Firmalice [528] is a tool for detecting authentication bypass vulnerabilities and backdoors within firmware by symbolic execution. It takes a so-called security policy as input, which specifies a condition a program (or firmware) will exhibit when it has reached an authenticated state. Using this security policy, it attempts to prove that it is possible to reach an authenticated state by discovering an input that when given to the program satisfies the conditions to reach that state. To discover such an input, Firmalice employs symbolic execution on a program slice taken from a program point acting as an input source to the point reached that signals the program is in an authenticated state. If it is able to satisfy all of the constraints such that a path exists between these two points, and an input variable can be concretised that satisfies those constraints, then it has discovered an authentication bypass backdoor (and a triggering input)—such an input will not be discoverable in a non-backdoored authentication routine.
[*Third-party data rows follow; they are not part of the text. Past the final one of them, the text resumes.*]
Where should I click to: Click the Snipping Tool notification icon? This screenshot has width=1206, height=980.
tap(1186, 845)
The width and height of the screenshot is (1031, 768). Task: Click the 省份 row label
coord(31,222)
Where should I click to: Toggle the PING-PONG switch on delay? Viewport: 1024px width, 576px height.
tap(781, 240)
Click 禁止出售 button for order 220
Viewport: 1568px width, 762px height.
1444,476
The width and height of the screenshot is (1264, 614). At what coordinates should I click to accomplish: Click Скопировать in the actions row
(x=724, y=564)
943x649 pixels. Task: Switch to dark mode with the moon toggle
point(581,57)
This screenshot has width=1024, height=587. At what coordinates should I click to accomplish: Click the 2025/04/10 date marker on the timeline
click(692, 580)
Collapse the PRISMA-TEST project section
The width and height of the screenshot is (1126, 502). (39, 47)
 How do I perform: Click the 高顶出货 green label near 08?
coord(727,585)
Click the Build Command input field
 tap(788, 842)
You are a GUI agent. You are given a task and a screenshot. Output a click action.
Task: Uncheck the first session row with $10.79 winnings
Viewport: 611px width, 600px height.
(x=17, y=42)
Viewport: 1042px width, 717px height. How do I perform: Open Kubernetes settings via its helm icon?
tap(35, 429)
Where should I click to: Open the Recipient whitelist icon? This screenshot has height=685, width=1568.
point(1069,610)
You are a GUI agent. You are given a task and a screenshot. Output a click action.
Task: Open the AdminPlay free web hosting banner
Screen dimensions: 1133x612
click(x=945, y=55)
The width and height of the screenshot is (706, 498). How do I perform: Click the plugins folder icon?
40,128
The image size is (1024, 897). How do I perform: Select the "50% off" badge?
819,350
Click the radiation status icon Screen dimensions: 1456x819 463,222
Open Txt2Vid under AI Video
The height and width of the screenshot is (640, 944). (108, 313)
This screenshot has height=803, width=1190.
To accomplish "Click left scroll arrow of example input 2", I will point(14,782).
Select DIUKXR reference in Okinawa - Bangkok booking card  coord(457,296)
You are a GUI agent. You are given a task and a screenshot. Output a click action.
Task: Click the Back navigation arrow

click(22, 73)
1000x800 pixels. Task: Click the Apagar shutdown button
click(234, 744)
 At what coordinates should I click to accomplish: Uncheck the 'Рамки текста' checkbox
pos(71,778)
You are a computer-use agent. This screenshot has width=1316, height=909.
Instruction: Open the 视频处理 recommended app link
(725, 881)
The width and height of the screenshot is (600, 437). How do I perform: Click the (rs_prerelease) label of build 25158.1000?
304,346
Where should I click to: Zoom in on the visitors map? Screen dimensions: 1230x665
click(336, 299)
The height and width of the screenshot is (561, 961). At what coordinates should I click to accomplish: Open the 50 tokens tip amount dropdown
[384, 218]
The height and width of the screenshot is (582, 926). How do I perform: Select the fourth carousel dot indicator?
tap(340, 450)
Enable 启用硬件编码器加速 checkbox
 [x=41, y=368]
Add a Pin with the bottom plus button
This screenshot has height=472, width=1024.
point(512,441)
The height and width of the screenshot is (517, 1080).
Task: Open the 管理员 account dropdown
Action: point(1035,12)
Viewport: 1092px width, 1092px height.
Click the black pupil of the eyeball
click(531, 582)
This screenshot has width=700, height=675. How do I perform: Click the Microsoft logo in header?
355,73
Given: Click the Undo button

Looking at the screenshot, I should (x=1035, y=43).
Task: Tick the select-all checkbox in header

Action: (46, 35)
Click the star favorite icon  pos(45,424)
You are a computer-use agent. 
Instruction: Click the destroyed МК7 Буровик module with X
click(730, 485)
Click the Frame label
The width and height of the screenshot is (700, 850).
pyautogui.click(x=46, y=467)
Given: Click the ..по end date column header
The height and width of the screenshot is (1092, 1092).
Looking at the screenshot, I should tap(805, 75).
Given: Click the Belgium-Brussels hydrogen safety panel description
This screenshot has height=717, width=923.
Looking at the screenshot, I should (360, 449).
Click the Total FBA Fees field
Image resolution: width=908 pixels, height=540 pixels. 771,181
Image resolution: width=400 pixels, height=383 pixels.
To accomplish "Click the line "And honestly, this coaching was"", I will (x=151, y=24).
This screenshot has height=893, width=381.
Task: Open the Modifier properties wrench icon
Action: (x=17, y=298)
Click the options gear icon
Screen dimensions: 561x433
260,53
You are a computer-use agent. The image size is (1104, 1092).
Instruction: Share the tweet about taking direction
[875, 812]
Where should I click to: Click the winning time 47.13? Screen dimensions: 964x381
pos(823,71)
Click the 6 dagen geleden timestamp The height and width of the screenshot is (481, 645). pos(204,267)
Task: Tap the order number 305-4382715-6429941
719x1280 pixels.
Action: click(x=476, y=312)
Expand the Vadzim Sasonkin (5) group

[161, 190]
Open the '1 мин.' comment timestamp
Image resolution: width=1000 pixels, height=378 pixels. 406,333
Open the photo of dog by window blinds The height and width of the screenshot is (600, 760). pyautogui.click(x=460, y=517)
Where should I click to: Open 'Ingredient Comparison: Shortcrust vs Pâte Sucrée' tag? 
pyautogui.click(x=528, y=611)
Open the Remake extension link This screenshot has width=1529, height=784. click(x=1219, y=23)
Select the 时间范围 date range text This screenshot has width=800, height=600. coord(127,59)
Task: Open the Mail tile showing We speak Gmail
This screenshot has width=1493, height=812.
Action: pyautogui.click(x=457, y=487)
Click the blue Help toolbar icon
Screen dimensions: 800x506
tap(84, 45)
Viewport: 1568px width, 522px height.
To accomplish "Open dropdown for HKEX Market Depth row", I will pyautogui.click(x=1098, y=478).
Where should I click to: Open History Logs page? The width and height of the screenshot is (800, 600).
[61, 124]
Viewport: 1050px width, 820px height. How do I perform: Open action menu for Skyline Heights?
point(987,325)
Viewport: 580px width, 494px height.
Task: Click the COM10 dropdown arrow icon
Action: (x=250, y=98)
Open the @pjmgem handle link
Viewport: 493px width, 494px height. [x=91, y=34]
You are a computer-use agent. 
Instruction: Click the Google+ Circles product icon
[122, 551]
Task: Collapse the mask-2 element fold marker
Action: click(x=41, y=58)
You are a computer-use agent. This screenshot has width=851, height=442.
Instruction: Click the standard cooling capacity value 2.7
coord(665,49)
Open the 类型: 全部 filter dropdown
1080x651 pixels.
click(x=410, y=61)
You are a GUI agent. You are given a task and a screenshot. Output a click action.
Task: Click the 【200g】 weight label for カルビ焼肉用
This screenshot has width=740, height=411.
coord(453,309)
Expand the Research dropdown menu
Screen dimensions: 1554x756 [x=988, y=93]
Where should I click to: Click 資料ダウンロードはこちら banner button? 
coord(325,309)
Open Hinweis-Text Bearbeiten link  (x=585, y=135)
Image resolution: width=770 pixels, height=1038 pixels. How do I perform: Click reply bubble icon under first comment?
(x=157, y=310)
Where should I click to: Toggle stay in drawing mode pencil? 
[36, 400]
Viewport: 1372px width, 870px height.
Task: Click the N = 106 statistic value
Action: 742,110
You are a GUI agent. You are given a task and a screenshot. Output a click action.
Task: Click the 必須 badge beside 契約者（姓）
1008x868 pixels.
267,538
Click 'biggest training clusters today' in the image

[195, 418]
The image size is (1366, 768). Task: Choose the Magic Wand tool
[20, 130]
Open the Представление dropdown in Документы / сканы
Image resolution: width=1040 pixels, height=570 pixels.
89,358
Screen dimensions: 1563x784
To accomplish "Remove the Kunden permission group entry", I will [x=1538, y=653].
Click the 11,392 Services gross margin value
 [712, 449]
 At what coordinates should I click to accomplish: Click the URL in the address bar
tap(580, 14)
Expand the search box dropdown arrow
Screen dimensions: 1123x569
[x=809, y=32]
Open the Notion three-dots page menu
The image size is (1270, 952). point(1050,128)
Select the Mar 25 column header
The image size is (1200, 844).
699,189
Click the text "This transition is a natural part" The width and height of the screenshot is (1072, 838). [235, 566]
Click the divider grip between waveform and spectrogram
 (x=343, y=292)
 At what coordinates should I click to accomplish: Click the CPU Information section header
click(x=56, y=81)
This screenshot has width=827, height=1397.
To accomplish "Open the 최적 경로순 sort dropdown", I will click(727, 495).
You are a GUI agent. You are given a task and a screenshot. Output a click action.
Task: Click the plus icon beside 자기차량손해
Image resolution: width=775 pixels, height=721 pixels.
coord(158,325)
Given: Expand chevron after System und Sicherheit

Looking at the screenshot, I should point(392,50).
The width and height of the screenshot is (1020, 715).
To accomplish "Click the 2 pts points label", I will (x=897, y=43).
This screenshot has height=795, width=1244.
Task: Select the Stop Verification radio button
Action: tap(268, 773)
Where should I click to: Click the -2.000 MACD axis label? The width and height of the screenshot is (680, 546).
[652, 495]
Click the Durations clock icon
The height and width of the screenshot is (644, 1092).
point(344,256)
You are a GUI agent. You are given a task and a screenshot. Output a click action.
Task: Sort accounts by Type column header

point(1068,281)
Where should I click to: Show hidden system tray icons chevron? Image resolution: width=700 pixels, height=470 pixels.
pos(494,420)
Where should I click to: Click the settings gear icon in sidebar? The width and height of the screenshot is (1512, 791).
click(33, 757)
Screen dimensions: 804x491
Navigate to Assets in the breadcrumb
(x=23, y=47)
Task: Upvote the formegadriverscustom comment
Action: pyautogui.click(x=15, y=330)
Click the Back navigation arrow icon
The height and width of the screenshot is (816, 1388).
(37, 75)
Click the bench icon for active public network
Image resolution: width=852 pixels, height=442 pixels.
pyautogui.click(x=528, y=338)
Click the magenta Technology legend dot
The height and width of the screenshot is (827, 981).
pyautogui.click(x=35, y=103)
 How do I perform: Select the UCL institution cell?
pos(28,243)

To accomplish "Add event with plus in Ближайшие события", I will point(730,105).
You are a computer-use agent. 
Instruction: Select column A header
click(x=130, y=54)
Unfortunately, Firmalice requires a degree of manual intervention to perform its analysis, such as identifying the security policy, input points and privileged program locations. It is therefore not easily adaptable for large-scale analysis.

11.3.2.3 Example Static Analysis to Discover Code Parsers

In order to interact with remote servers or connecting clients (e.g., for remote configuration), most firmware for networked embedded devices will contain client/server components, e.g., a web-server, or proprietary, domain-specific client/server software. In all cases, the firmware itself or software contained within it (for more complex devices) will implement parsers for handling the messages of the protocols required to communicate with corresponding client/server entities. Such parsers are a common source of bugs, whether their implementation incorrectly handles input in a way that causes a memory corruption, or permits an invalid state transition in a protocol’s state machine logic. Thus, identifying these constructs in binary software is useful as a premise to performing targeted analyses. To this end, Cojocar et al. [150], propose PIE, a tool to automatically detect parsing routines in firmware binaries. PIE utilizes a supervised learning classifier trained on a number of simple features of the LLVM IL representation of firmware components known to contain parsing logic. Such features include: basic block count, number of incoming edges to blocks, and number of callers (for functions). PIE provides a means to identify specific functions responsible for performing parsing within an input firmware package, or software component. Stringer [550], described in Sect. 11.3.2.2, similarly provides a means of automatically identifying parser routines (for text-based input); in addition to identifying routines, it is also able to identify the individual (text-based) commands, processed by the parser.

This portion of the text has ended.